NARRATOR:
Chris Johanson worked in the Mission in the 1990s, at the height of the dot-com boom. He witnessed firsthand the effects of wealth on the Mission and other working-class neighborhoods in the city. Johanson’s work was a conscious departure from the waste and consumption of the boom years—wood scraps, recycled paint, and other scavenged materials are familiar elements of his paintings and installation pieces. It led one critic to describe Johanson’s work as “One massive reclamation project.”
CHRIS JOHANSON:
I don’t think I’m a political artist, really, but politics are inseparable. But I will say that I’m a political artist, just to be not cool. So let’s say, “Yeah, I’m totally a political artist.” And I sell drawings for really cheap, because I don’t want to just be priced for millionaires, because I don’t think that millionaires are that interesting, really. You know?

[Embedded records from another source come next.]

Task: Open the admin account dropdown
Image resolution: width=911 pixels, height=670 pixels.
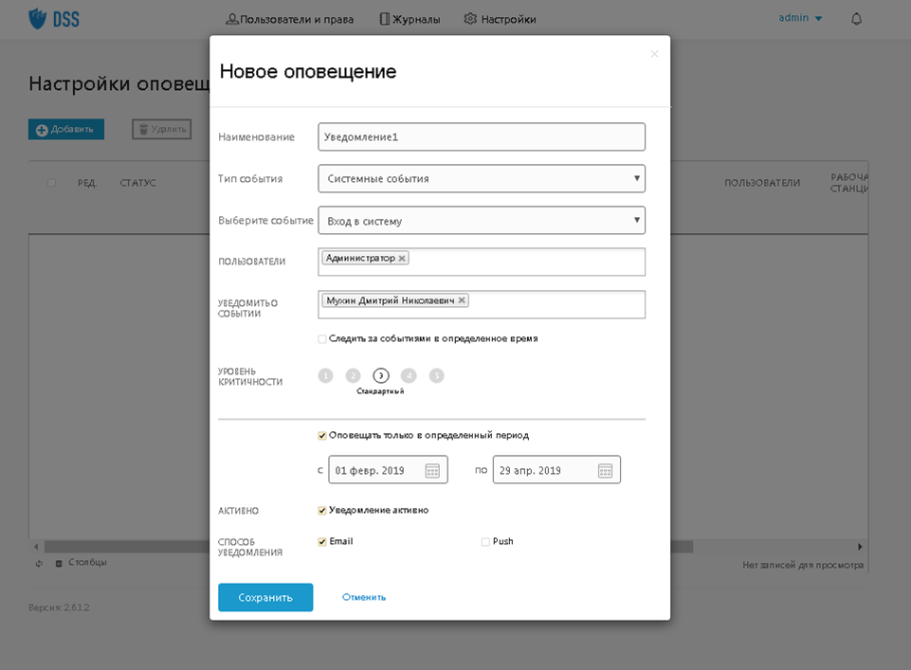Action: click(800, 18)
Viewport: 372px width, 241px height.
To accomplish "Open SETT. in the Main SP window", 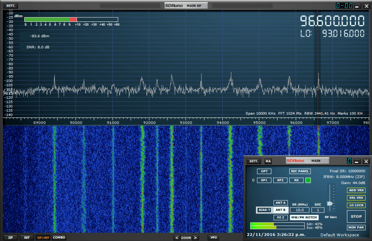I will click(x=10, y=6).
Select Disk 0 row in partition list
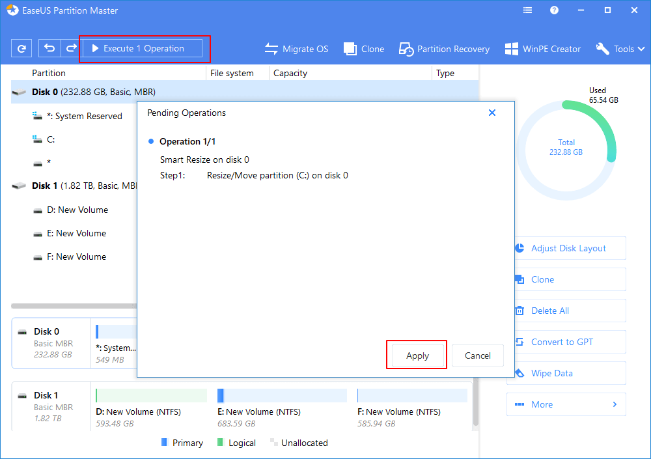This screenshot has height=459, width=651. click(94, 92)
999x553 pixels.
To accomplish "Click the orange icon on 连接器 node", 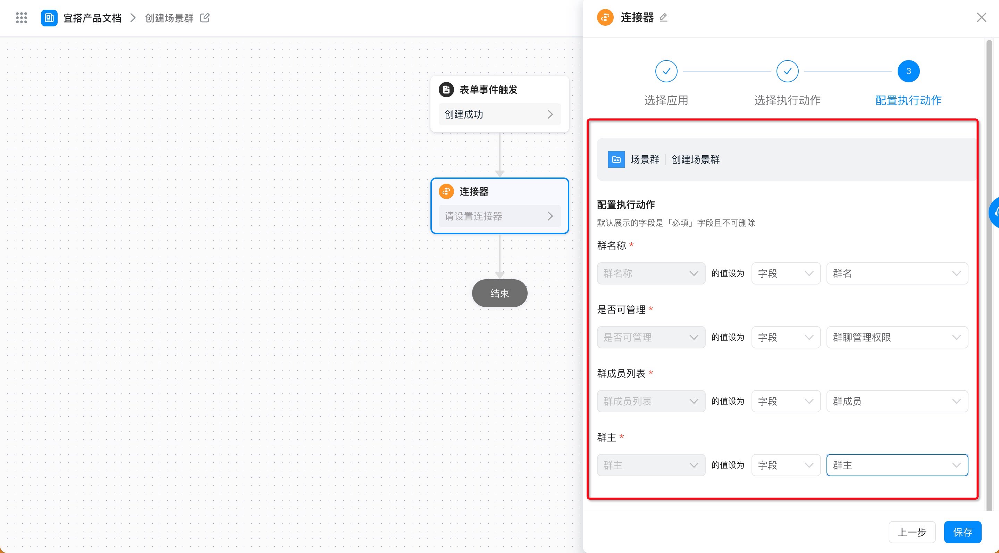I will coord(446,191).
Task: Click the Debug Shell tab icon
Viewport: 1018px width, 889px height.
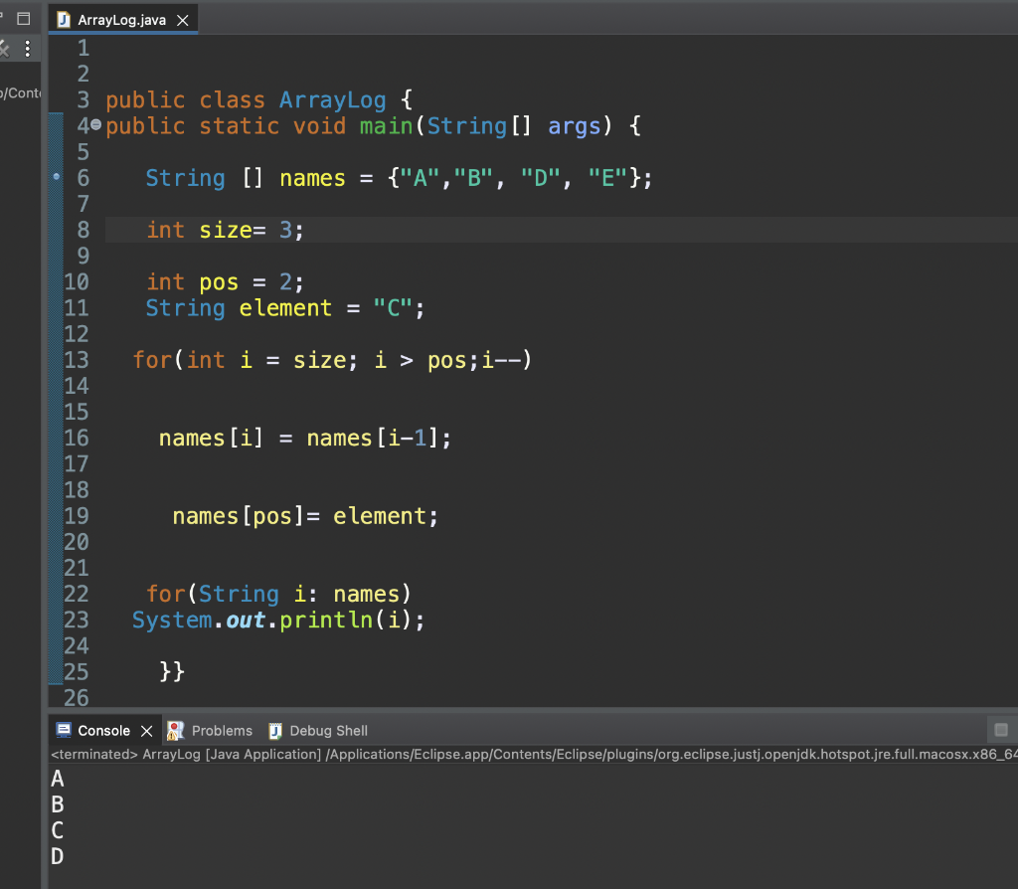Action: [276, 730]
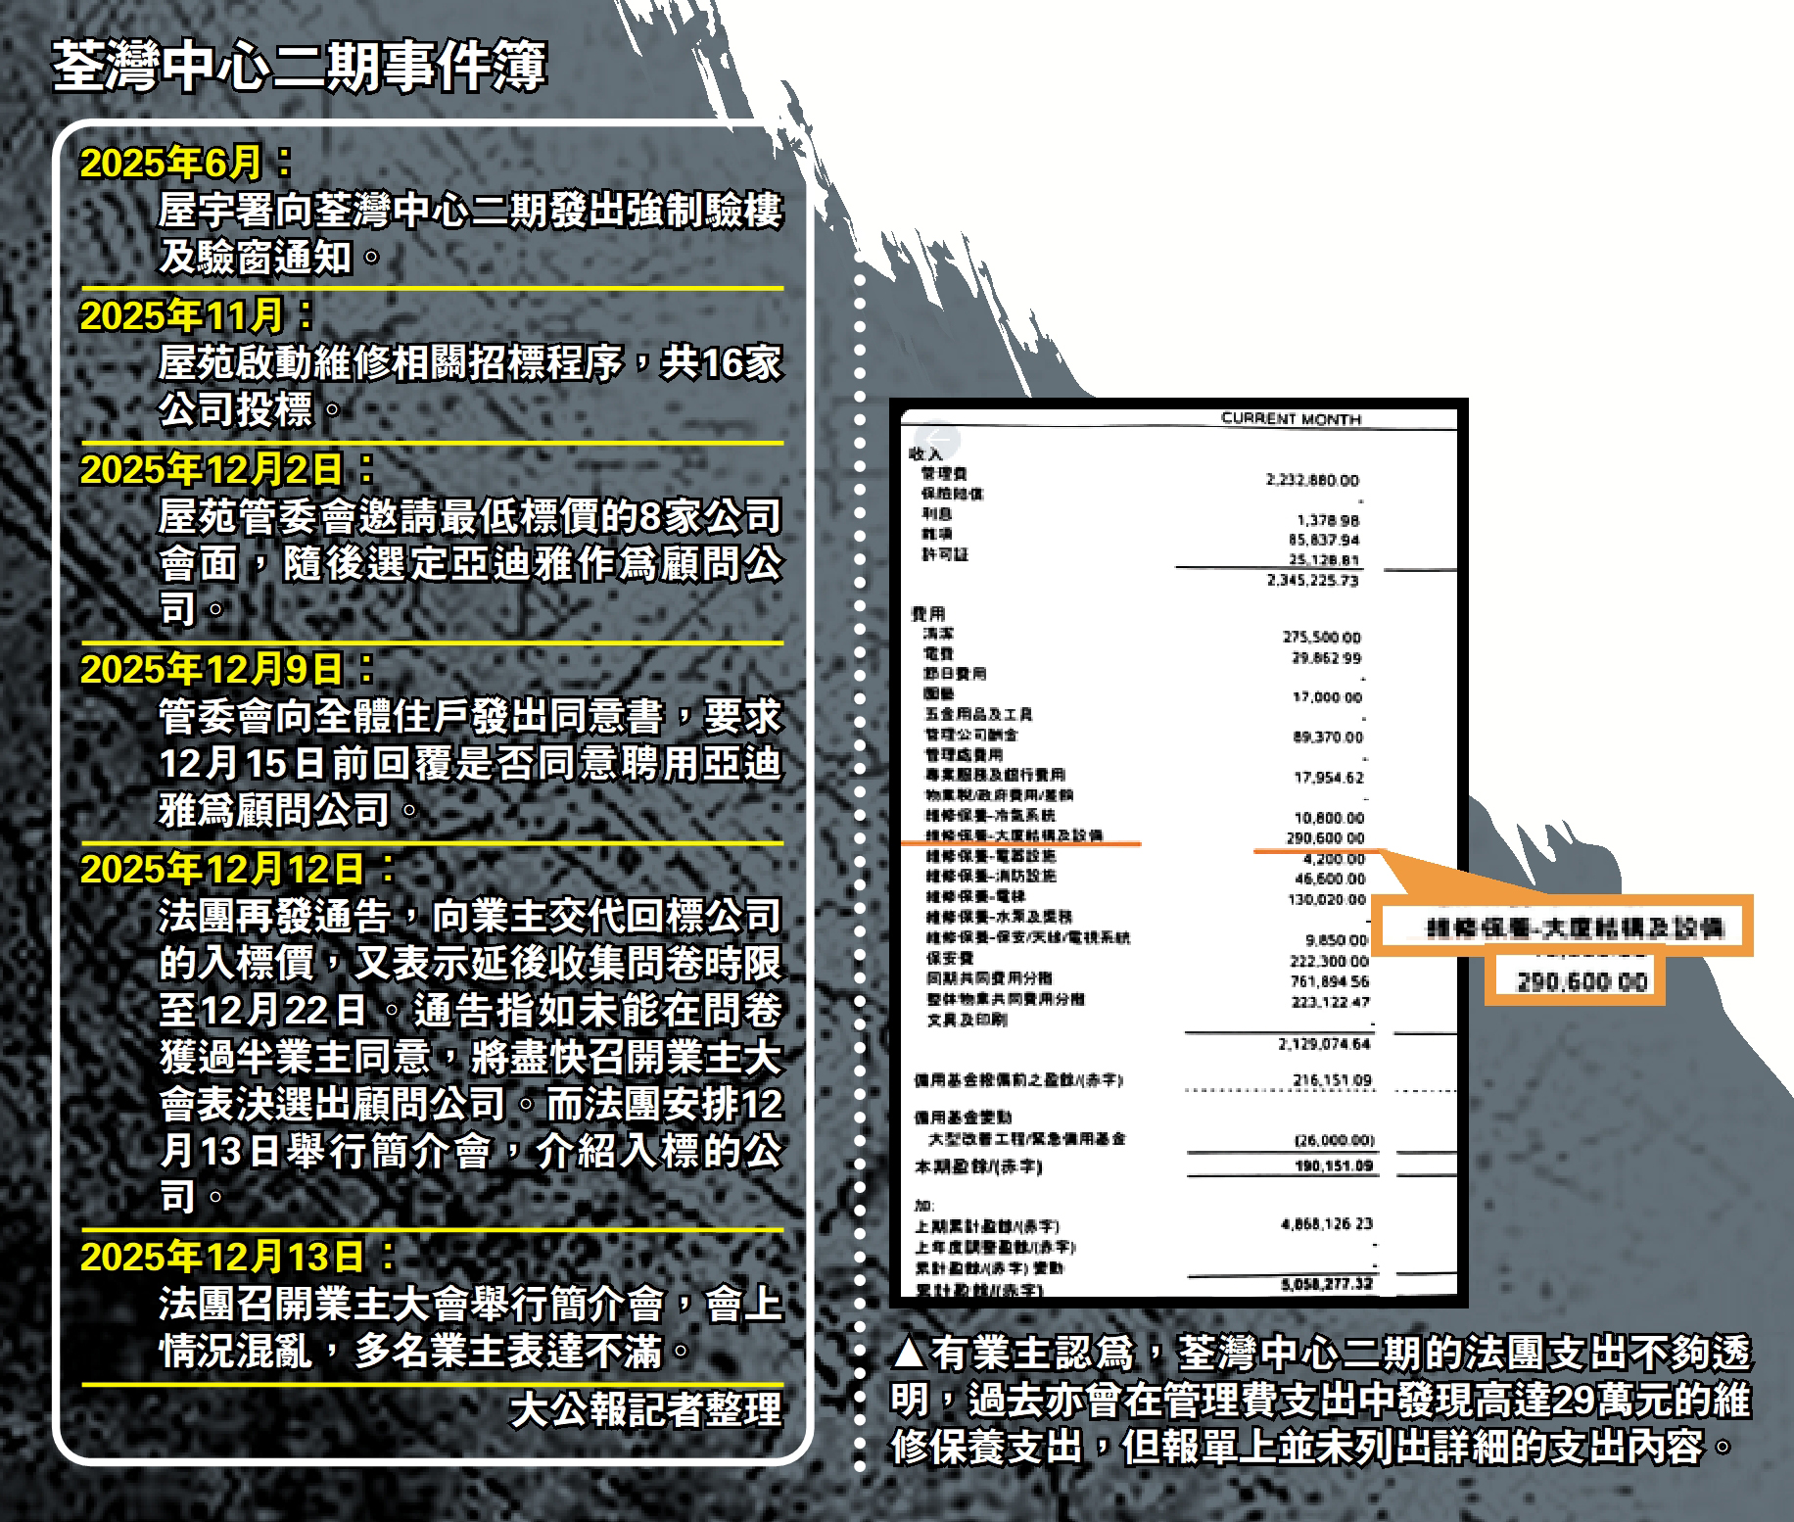Click the ▲ triangle marker before the caption

coord(909,1354)
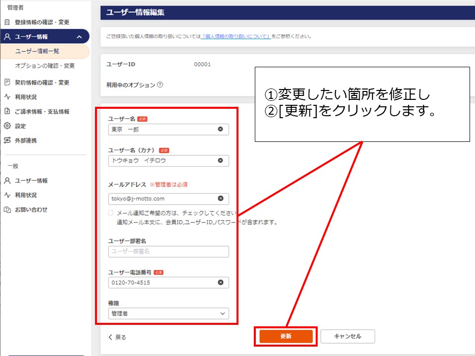
Task: Clear the ユーザー名（カナ） field using X icon
Action: 220,161
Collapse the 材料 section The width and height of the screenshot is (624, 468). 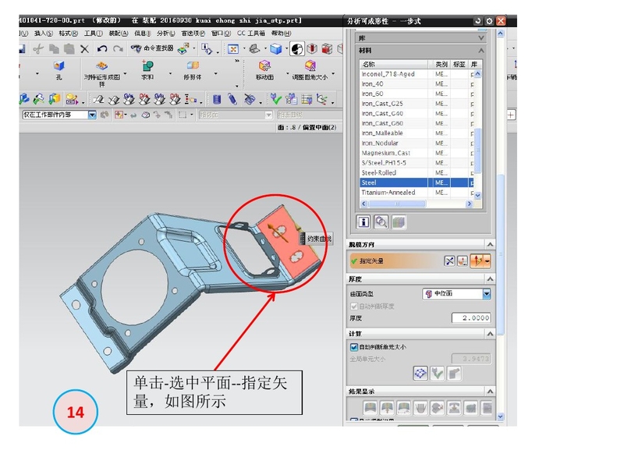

But I definitely don’t think that the artist is sacred, and I don’t think that a particular piece of art is sacred at all. But I think, like, creativity is sacred.
NARRATOR:
Often, Johanson depicts the energy of city life, as well as the spiritual connections between people. Curator Janet Bishop:
JANET BISHOP:
I think that Chris is really energized by human beings, both as individuals and as interconnected members of society. The painting that we’re looking at that has all of these figures connected to this same black shape as though they all have something similar on their minds, and yet they’re not engaged with each other physically, they’re really looking past each other—outside the borders of the piece.